[Stored items]
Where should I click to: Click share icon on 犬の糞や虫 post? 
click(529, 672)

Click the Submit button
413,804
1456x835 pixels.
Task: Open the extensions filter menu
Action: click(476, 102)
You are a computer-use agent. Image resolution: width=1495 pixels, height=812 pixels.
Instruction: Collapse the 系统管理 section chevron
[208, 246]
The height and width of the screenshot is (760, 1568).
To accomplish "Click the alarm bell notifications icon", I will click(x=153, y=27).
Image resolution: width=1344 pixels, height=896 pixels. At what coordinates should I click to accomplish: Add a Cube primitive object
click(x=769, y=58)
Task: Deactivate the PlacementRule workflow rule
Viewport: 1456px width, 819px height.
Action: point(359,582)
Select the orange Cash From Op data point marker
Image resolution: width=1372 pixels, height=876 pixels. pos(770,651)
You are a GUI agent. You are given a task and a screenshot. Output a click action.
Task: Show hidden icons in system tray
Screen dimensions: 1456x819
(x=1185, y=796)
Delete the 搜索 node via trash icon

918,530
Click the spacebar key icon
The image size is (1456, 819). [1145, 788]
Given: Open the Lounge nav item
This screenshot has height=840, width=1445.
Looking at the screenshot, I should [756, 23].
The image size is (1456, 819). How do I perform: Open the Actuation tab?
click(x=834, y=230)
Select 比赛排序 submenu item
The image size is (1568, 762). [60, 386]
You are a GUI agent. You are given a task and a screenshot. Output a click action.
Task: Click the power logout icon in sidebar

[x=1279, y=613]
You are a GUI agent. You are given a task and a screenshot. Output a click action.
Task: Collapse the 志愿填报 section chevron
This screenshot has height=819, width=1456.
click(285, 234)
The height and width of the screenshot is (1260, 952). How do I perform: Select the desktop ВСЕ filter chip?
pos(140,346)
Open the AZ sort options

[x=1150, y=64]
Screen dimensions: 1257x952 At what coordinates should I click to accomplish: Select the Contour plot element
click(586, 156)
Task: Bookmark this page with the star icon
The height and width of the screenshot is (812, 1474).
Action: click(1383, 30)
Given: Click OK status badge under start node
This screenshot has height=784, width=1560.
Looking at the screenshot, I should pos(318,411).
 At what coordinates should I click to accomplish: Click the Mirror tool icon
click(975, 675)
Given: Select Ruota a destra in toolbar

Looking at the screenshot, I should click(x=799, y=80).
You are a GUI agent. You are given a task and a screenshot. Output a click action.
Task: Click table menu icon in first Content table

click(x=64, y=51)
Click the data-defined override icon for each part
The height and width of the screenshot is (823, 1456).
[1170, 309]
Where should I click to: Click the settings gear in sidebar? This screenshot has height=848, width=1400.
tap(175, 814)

== Work instruction ==
Nothing in the records should be left out; write all of them out again exactly.

== Exercise result ==
Where should I click to: Click share icon on 犬の糞や虫 post? 
click(529, 672)

Click the Submit button
413,804
1456x835 pixels.
Task: Open the extensions filter menu
Action: click(476, 102)
You are a computer-use agent. Image resolution: width=1495 pixels, height=812 pixels.
Instruction: Collapse the 系统管理 section chevron
[208, 246]
The height and width of the screenshot is (760, 1568).
To accomplish "Click the alarm bell notifications icon", I will click(x=153, y=27).
Image resolution: width=1344 pixels, height=896 pixels. At what coordinates should I click to accomplish: Add a Cube primitive object
click(x=769, y=58)
Task: Deactivate the PlacementRule workflow rule
Viewport: 1456px width, 819px height.
Action: point(359,582)
Select the orange Cash From Op data point marker
Image resolution: width=1372 pixels, height=876 pixels. pos(770,651)
You are a GUI agent. You are given a task and a screenshot. Output a click action.
Task: Show hidden icons in system tray
Screen dimensions: 1456x819
(x=1185, y=796)
Delete the 搜索 node via trash icon

918,530
Click the spacebar key icon
The image size is (1456, 819). [1145, 788]
Given: Open the Lounge nav item
This screenshot has height=840, width=1445.
Looking at the screenshot, I should [756, 23].
The image size is (1456, 819). How do I perform: Open the Actuation tab?
click(x=834, y=230)
Select 比赛排序 submenu item
The image size is (1568, 762). [60, 386]
You are a GUI agent. You are given a task and a screenshot. Output a click action.
Task: Click the power logout icon in sidebar

[x=1279, y=613]
You are a GUI agent. You are given a task and a screenshot. Output a click action.
Task: Collapse the 志愿填报 section chevron
This screenshot has height=819, width=1456.
click(285, 234)
The height and width of the screenshot is (1260, 952). How do I perform: Select the desktop ВСЕ filter chip?
pos(140,346)
Open the AZ sort options

[x=1150, y=64]
Screen dimensions: 1257x952 At what coordinates should I click to accomplish: Select the Contour plot element
click(586, 156)
Task: Bookmark this page with the star icon
The height and width of the screenshot is (812, 1474).
Action: click(1383, 30)
Given: Click OK status badge under start node
This screenshot has height=784, width=1560.
Looking at the screenshot, I should pos(318,411).
 At what coordinates should I click to accomplish: Click the Mirror tool icon
click(975, 675)
Given: Select Ruota a destra in toolbar

Looking at the screenshot, I should click(x=799, y=80).
You are a GUI agent. You are given a task and a screenshot. Output a click action.
Task: Click table menu icon in first Content table

click(x=64, y=51)
Click the data-defined override icon for each part
The height and width of the screenshot is (823, 1456).
[1170, 309]
Where should I click to: Click the settings gear in sidebar? This screenshot has height=848, width=1400.
tap(175, 814)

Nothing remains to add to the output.